Absolute Value of a Complex Integral

Question

My question may seem naive, but I couldn't find its answer in books, websites, etc.

Assume that I want to calculate numerically the absolute value of the following integral

$$I = \int_0^T\exp(if(t)),$$

where $f(t)$ is a real function of $t$.

Which one of the following is the answer?

1. $\quad|I|^2 = I\cdot I^*$

2. $\quad|I|^2 = \displaystyle\int_0^T\mathrm dt\int_0^t\mathrm dt'\exp(-if(t))\exp(if(t'))$

Any comment or help would be highly appreciated.

Answer 1

The absolute value of any complex number is given by

$$|a|=\sqrt{a \cdot a^*}$$

It does not matter if you get the value of $a$ by integration, differentiation or another operation. Therefore your first solution is correct.

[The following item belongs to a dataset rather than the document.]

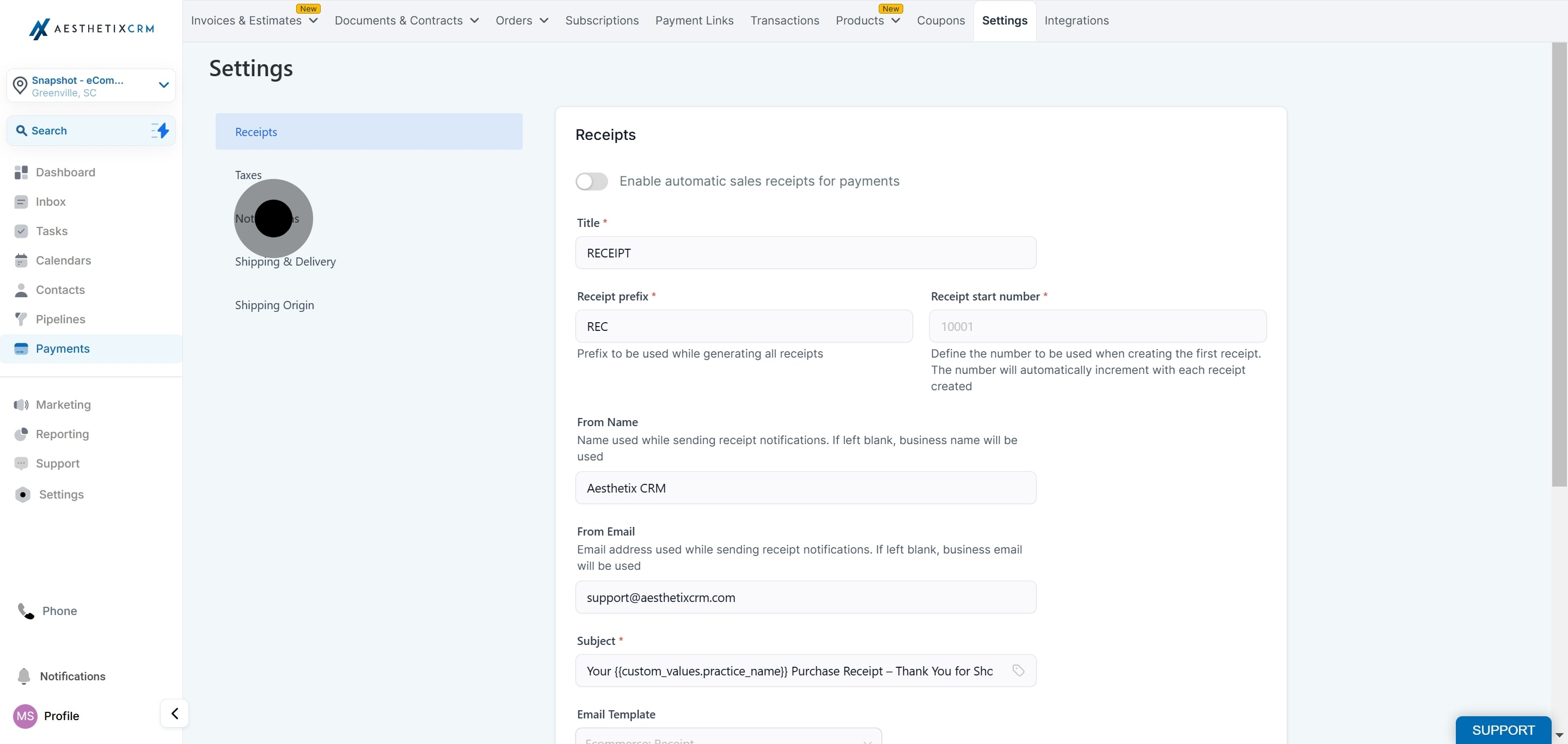Enable automatic sales receipts toggle
This screenshot has width=1568, height=744.
coord(591,181)
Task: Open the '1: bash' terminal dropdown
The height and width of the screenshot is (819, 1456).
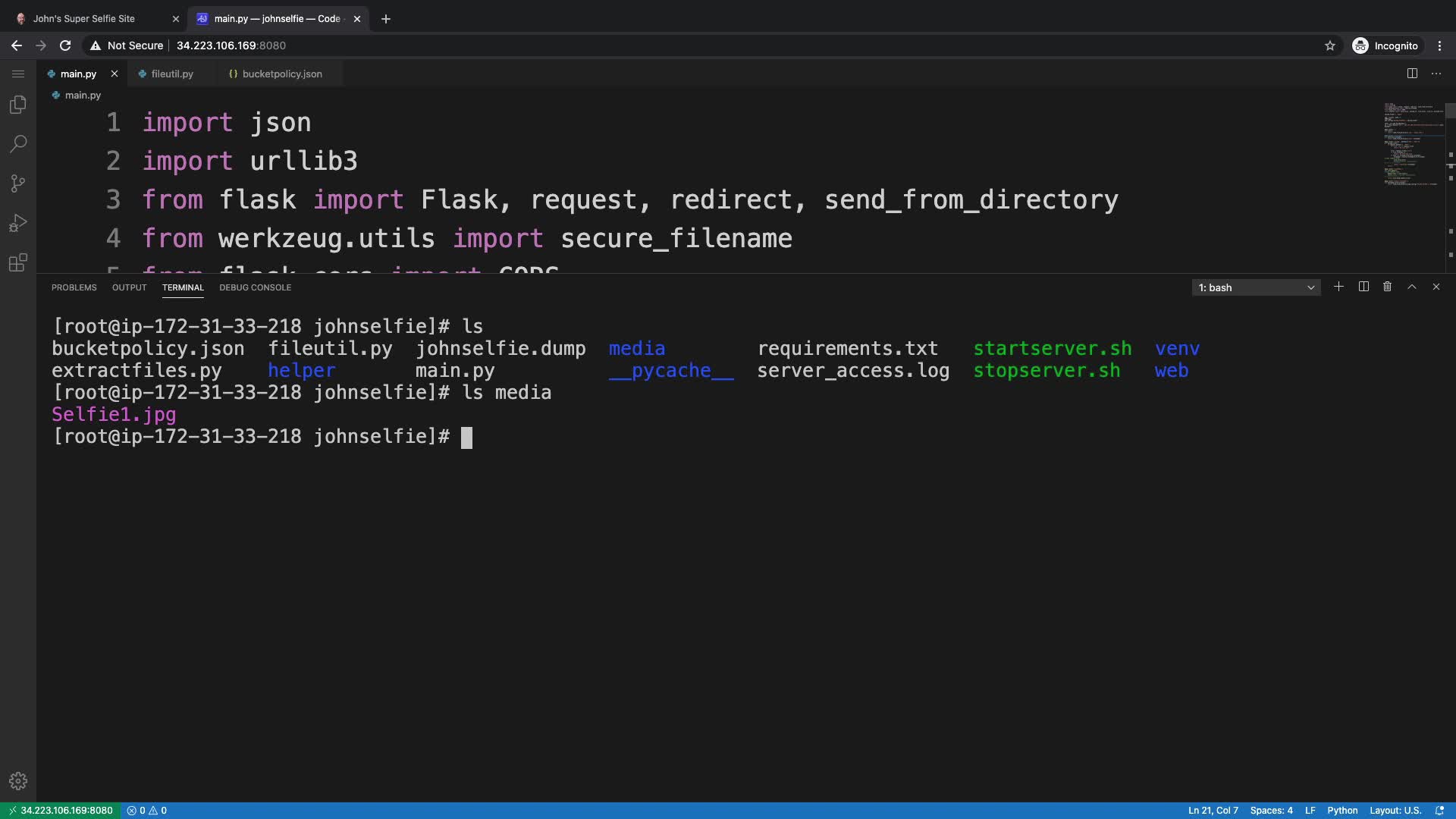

Your second example introduces a dependency between the integrals, which leads to a wrong result.

Answer 2

1) is True and 2) is almost true, following from 1).

\begin{align} |I|^2&=I\cdot I^*\\ &=\left(\int_0^T\exp(if(t))dt\right)\left(\int_0^T\exp(-if(t'))dt'\right)\\ &=\int_0^Tdt\int_0^Tdt'\exp(if(t))\exp(-if(t')) \end{align} So the only difference is that $\int_0^t$ is replaced by $\int_0^T$.